:: Work instruction ::
Please write back every entry exactly, character for character.

[Records from a data source]
/---

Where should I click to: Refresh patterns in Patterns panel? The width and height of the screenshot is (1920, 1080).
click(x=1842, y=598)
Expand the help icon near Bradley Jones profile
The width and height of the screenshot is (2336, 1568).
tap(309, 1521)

\---

:: Solution to this task ::
Where should I click to: Refresh patterns in Patterns panel? The width and height of the screenshot is (1920, 1080).
click(x=1842, y=598)
Expand the help icon near Bradley Jones profile
The width and height of the screenshot is (2336, 1568).
tap(309, 1521)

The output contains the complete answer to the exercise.